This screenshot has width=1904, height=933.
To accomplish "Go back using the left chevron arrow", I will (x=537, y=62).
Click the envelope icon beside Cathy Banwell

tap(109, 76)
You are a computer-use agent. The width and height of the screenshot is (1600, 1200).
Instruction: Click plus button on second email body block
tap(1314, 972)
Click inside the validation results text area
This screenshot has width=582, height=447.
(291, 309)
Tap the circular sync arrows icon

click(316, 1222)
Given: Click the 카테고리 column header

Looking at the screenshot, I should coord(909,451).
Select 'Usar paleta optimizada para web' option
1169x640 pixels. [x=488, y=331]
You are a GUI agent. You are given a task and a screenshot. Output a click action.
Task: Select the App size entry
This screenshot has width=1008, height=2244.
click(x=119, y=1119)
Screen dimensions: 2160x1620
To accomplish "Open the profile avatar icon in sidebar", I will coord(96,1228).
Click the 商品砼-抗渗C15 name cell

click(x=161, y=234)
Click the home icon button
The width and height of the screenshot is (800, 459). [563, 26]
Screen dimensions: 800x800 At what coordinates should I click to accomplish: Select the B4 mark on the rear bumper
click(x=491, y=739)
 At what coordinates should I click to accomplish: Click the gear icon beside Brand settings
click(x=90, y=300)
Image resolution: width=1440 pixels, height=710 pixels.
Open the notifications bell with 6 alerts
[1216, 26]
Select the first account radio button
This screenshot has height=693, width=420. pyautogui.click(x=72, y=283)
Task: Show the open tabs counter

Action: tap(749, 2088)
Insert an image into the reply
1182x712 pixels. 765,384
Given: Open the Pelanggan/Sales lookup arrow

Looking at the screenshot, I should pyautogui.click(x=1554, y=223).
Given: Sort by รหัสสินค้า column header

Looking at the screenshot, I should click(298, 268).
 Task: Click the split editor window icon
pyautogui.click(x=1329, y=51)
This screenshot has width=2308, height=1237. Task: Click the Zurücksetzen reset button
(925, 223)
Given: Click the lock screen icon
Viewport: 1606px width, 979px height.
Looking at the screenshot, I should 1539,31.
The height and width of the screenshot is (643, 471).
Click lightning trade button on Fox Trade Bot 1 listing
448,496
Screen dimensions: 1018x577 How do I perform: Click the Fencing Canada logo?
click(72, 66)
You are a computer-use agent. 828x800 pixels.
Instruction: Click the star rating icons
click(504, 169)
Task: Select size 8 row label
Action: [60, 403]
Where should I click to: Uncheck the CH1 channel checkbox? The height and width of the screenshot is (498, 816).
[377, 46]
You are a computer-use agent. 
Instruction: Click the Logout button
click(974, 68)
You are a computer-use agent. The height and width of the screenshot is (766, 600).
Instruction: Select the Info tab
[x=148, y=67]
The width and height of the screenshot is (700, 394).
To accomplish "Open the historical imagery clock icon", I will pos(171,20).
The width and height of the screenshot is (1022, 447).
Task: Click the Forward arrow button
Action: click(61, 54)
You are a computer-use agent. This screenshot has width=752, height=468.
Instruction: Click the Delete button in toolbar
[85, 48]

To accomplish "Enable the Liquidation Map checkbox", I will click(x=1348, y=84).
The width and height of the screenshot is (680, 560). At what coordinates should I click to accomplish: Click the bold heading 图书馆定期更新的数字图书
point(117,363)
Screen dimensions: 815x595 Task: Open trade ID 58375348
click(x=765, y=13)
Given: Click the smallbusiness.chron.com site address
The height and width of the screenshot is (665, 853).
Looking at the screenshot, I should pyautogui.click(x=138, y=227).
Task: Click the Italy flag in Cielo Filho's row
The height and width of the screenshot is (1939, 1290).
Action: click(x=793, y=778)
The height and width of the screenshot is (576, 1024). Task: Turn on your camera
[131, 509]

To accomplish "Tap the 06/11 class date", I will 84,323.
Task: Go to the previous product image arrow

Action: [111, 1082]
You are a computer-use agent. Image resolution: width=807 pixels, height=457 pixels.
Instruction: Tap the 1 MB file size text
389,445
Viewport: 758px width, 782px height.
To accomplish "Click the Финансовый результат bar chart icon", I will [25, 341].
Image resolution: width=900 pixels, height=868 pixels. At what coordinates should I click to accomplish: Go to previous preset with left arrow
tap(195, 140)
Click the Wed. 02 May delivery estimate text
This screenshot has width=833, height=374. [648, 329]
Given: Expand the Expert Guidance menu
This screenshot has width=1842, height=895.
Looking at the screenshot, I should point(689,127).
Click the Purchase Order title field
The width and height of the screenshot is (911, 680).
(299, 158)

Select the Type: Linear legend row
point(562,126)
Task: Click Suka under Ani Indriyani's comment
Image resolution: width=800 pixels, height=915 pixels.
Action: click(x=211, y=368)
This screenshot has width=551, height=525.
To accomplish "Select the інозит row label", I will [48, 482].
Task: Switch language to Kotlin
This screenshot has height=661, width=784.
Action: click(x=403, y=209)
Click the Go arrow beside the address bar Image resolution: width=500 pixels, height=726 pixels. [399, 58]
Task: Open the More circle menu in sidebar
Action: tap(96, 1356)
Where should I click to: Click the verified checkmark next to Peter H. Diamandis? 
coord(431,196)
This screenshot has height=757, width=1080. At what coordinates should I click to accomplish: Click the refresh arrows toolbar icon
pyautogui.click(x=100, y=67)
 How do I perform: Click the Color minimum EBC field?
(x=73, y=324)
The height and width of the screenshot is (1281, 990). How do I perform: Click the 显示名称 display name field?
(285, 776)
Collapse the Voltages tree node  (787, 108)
────────────────
* [WHAT YOU ARE ASKED TO DO]:
Reproduce only the lines above, starting at the line with "Where should I click to: Uncheck" and ending at the line with "You are a computer-use agent. The height", exactly as written.

* [SOLVED PROBLEM]:
Where should I click to: Uncheck the CH1 channel checkbox? The height and width of the screenshot is (498, 816).
[377, 46]
You are a computer-use agent. 
Instruction: Click the Logout button
click(974, 68)
You are a computer-use agent. The height and width of the screenshot is (766, 600).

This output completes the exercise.